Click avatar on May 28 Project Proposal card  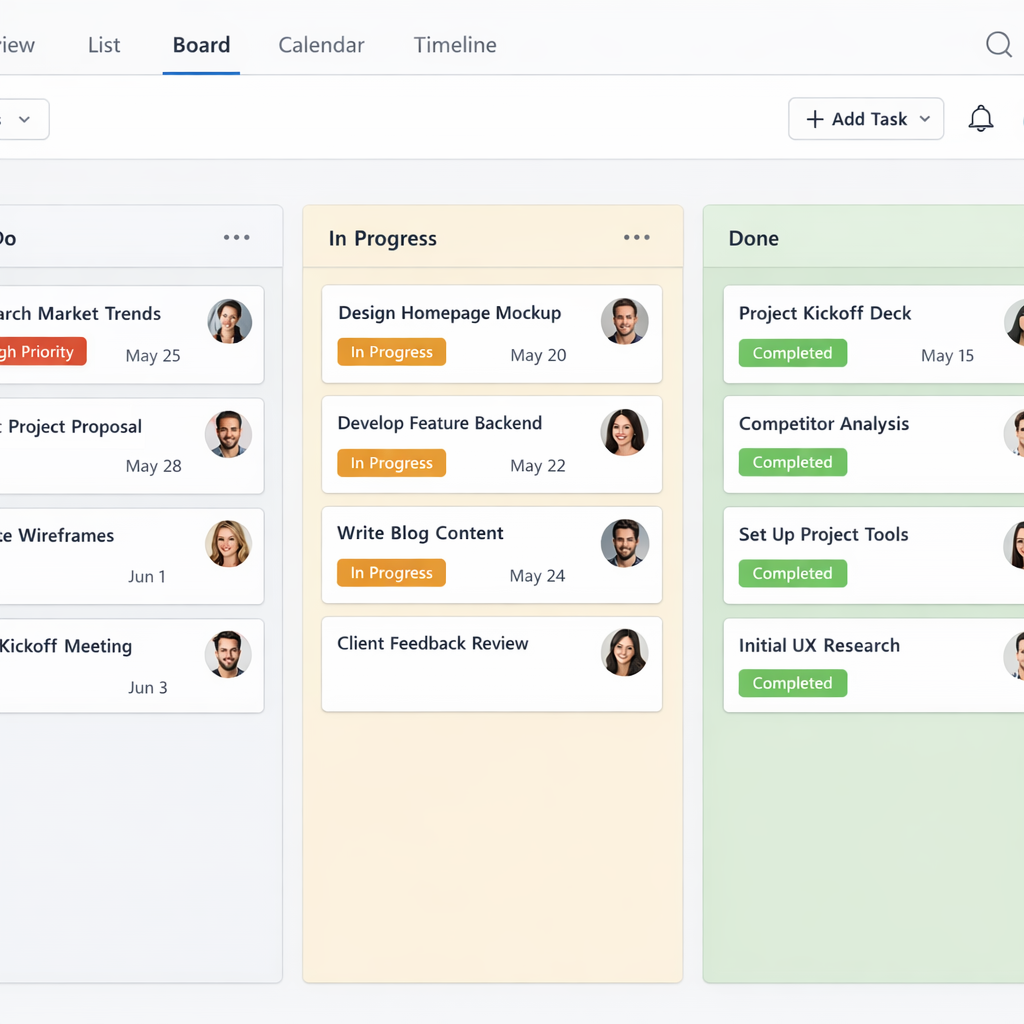click(229, 434)
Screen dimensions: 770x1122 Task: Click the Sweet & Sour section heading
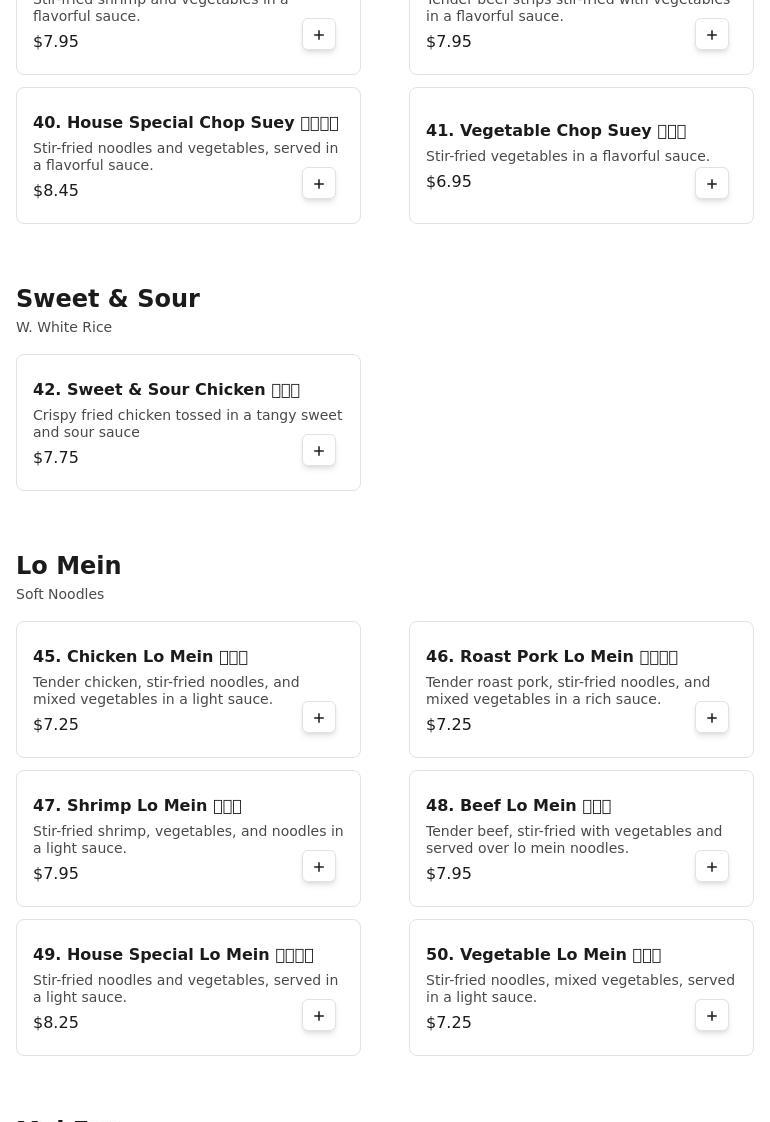108,298
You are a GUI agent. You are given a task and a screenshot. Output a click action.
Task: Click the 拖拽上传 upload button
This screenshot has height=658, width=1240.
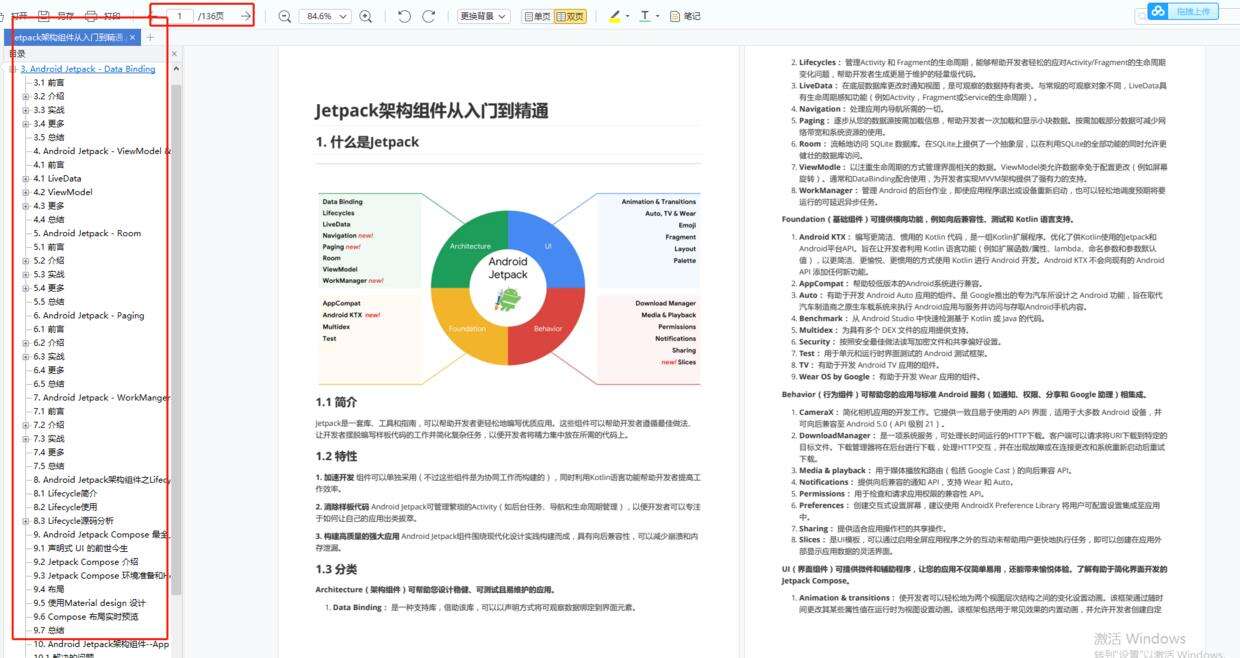(x=1193, y=12)
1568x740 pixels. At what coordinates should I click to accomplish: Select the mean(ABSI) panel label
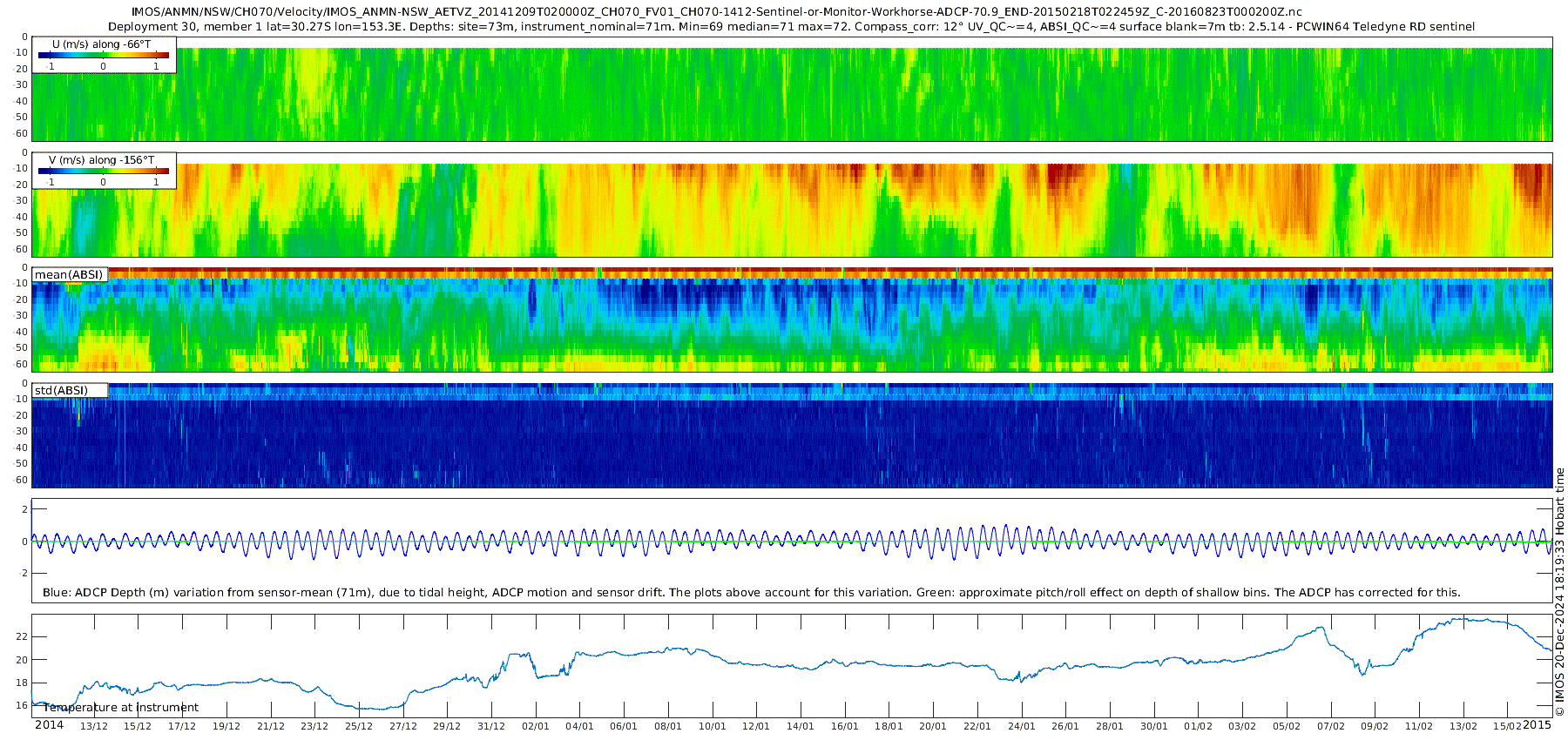click(69, 275)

EXERCISE GOAL >> Which lines of the data above contain the string "screenshot", with case counting? Report each of those lines in full.

TASK SOLUTION >>
You are a GUI agent. You are given a task and a screenshot. Output a click action.
This screenshot has height=658, width=1240.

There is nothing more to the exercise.